Text section
########################################

OPINION AND ORDER
LEISURE, District Judge :
Defendants Kirk Burrell, p/k/a M.C. Hammer ("Hammer"), Bust It Publishing, Bustin' Management, Inc., a/k/a Bust It Management/Productions, Capitol Records, Inc. and Pepsico Inc. move this Court for summary judgment pursuant to Rule 56 of the Federal Rules of Civil Procedure, based on alleged omissions on copyright registration forms. Plaintiffs oppose the motion for summary judgment, and move in limine to preclude defendants from introducing at trial evidence of the facts surrounding these alleged omissions. For the reasons stated below, the defendants' motion is denied and the plaintiffs' motion is granted.
Plaintiffs Rene Santrayll and Michael Walker comprise "The Legend" a rap music group that holds the copyright to two versions of the same composition. The first version is entitled "In Full Effect" and the second is entitled "Uh-Oh". "Uh-Oh" is only a minor revision of "In Full Effect", and for purposes of this motion the two are interchangeable ("Plaintiffs' Song"). Plaintiffs' Song contains a constantly-repeated chorus of the phrase "Uh-Oh" sung in a distinctive syncopated rhythm with an alternating two-note musical pattern. This pattern is designed to be the "hook" of the Plaintiffs' Song; that is, the distinctive element of Plaintiffs' Song.
Hammer is an internationally famous rap star. In 1990, following the creation of Plaintiffs' Song, Hammer wrote and recorded "Here Comes the Hammer" (Defendant's Song). Defendant's Song, featuring a distinctive repeated chorus of "Uh-Oh" as its hook, became a huge hit single from the wildly successful "Please Hammer, Don't Hurt 'Em" album. Defendant's Song was so popular, in fact, that defendants Pepsico, Inc. and Jack Schwartz Shoes, Inc. d/b/a British Knights used the "Uh-Oh" chorus of Defendant's Song in television advertisements for their products.
Santrayll and Walker, along with Eric Colodne, d/b/a Bara Joy Music Company, allege that Hammer infringed on the copyright held by plaintiffs. The defendants seek summary judgment on the theories of unclean hands and fraud on the United States Copyright Office. In Plaintiffs' Song, plaintiffs "sampled" (incorporated portions of another song directly into theirs) guitar riffs from a song titled "Back In Love" by the group LTD, copied a melodic line from "Everything She Wants" by George Michael, and used portions of the theme from the television show "S.W.A.T."

########################################

Dataset records

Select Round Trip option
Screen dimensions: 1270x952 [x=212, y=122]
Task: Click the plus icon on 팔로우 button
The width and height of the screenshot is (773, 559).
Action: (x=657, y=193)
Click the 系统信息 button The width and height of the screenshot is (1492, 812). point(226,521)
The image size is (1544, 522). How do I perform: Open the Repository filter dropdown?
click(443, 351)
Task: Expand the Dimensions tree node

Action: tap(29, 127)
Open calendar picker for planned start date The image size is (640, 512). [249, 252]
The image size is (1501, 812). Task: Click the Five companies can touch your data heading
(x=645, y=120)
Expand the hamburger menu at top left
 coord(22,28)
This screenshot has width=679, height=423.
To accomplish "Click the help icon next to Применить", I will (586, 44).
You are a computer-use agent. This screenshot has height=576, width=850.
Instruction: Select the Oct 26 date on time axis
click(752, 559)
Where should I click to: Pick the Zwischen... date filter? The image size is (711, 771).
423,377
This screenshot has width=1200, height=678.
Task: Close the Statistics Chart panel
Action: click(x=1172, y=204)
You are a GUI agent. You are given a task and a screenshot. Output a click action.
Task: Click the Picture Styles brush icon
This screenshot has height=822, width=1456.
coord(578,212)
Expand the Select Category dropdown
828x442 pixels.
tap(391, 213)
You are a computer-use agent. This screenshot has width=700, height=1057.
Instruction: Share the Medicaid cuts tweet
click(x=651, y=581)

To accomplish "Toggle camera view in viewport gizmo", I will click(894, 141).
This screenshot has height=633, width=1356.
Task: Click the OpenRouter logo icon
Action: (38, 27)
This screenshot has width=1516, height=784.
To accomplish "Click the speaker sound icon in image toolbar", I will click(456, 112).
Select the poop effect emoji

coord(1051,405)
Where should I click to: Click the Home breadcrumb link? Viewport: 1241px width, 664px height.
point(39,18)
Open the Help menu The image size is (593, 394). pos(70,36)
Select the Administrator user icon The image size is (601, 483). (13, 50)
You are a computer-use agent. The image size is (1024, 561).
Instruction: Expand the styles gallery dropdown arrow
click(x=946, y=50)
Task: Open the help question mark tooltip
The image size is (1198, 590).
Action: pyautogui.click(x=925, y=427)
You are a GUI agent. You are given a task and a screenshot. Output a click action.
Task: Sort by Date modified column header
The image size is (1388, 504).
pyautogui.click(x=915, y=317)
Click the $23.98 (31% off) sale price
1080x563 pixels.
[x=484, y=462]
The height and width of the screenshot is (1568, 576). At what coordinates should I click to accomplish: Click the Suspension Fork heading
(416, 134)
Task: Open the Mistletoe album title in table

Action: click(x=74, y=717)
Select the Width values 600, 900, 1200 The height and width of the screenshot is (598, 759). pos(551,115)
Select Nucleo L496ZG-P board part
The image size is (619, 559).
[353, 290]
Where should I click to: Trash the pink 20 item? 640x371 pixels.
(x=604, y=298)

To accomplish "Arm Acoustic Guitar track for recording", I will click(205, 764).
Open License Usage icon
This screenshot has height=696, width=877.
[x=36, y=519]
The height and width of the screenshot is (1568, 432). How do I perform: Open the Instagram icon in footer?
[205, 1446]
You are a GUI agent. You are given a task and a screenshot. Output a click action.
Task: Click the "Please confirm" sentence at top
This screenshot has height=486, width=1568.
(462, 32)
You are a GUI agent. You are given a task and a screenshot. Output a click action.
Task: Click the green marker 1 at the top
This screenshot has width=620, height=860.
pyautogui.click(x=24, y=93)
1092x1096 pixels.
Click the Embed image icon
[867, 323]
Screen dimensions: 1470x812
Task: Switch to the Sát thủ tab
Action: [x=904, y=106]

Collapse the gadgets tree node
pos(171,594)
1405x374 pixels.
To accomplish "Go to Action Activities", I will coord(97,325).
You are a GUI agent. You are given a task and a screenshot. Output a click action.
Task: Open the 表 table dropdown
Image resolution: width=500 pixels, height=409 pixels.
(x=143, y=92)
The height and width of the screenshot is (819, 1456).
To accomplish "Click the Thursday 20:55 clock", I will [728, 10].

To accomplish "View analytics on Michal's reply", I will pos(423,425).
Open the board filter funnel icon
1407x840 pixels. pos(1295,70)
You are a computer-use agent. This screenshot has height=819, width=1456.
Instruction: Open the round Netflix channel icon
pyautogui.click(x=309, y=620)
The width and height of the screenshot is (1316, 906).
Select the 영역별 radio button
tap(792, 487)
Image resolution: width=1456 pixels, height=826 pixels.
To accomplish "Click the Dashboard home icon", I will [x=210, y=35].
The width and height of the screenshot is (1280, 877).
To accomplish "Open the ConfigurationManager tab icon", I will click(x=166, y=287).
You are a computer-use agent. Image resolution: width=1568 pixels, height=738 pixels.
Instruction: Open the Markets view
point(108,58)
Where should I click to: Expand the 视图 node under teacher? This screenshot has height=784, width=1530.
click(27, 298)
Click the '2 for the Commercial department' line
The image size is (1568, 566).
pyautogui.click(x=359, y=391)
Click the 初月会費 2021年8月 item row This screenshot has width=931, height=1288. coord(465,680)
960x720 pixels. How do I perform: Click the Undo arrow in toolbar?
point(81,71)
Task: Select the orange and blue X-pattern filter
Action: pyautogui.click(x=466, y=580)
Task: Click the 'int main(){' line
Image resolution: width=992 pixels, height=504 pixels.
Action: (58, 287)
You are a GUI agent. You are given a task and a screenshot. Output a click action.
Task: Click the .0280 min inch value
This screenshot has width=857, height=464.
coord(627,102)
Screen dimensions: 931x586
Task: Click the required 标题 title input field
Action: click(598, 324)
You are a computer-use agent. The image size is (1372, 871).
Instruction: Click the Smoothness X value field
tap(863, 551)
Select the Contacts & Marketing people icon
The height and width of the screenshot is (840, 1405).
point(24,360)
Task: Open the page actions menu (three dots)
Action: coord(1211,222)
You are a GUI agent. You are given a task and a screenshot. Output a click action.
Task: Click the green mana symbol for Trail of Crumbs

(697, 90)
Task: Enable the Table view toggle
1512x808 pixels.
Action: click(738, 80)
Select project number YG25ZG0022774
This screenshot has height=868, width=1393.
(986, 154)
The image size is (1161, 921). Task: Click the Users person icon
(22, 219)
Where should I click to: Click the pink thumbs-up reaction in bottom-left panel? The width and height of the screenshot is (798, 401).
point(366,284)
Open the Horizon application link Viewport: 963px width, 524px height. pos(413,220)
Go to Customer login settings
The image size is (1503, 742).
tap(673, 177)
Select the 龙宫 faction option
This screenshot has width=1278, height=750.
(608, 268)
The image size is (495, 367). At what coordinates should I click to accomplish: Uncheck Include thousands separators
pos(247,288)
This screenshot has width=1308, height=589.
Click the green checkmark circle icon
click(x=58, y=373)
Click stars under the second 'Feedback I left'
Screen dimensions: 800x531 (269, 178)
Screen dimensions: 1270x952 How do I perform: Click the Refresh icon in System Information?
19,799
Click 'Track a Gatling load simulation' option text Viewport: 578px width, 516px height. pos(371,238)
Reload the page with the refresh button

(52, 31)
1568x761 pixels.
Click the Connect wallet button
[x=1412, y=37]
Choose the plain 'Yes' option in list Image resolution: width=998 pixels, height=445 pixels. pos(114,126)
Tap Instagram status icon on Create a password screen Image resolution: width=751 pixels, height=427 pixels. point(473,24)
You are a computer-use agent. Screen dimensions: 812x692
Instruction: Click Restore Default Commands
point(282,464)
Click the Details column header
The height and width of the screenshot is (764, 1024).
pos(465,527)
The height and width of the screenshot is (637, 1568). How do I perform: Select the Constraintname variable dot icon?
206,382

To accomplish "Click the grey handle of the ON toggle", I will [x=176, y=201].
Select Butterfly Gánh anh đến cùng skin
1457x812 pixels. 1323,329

########################################

Instructions
• a. From the court opinion, list each outside source from which the plaintiffs took material for their song, along with what they took from it.
• b. Please continue the court opinion on Hammer's "Uh-Oh" copyright dispute from its last paragraph.
The listing has nothing to do with the court opinion.

Answers given
• a.
- "Back In Love" by the group LTD: sampled guitar riffs
- "Everything She Wants" by George Michael: a copied melodic line
- The theme from the television show "S.W.A.T.": portions of it

• b.
Santrayll and Walker admit that they did not disclose the use of these prior works to the Copyright Office in their registration applications. The defendants claim that these omissions render the copyrights for Plaintiffs' Song incapable of enforcement and that defendants therefore are entitled to summary judgment. Plaintiffs argue that the Court should preclude the introduction of any facts surrounding plaintiffs' alleged omissions under Rules 401, 402, and 403 of the Federal Rules of Evidence.
I. Standard for Summary Judgment
Rule 56(c) of the Federal Rules of Civil Procedure provides that summary judgment "shall be rendered forthwith if the pleadings, depositions, answers to interrogatories, and admissions on file, together with the affidavits, if any, show that there is no genuine issue as to any material fact and that the moving party is entitled to judgment as a matter of law." Fed. R. Civ. P. 56(c). When considering a motion for summary judgment, it is this Court's responsibility "not to resolve disputed issues of fact but to assess whether there are any factual issues to be tried, while resolving ambiguities and drawing reasonable inferences against the moving party." Knight v. U.S. Fire Insurance Co., 804 F.2d 9, 11 (2d Cir. 1986). Nonetheless, summary judgment "is properly regarded not as a disfavored procedural shortcut, but rather as an integral part of the Federal Rules as a whole, which are designed to secure the just, speedy and inexpensive determination of every action." Celotex Corp. v. Catrett, 477 U.S. 317, 327, 91 L. Ed. 2d 265, 106 S. Ct. 2548 (1986).
"A party seeking summary judgment always bears the initial responsibility of informing the district court of the basis for its motion." 477 U.S. at 325 (internal citations omitted). "The burden on the moving party may be discharged by showing . . . that there is an absence of evidence to support the non-moving party's case." Id. (internal citations omitted). The burden of demonstrating the existence of a genuine issue of material fact then shifts to the non-moving party. See id. at 322-23. The non-moving party may not rely solely on its pleadings nor on conclusory factual allegations in satisfying this burden. See Gray v. Darien, 927 F.2d 69, 74 (2d Cir. 1991). The non-moving party instead must offer specific evidence supporting its claim that there exists a genuine issue of material fact. See Celotex, 477 U.S. at 324. In demonstrating that the factual issue in dispute is "genuine", the non-moving party must offer evidence to allow a reasonable jury to return a verdict in its favor. See Anderson v. Liberty Lobby, Inc., 477 U.S. 242, 248, 91 L. Ed. 2d 202, 106 S. Ct. 2505 (1986).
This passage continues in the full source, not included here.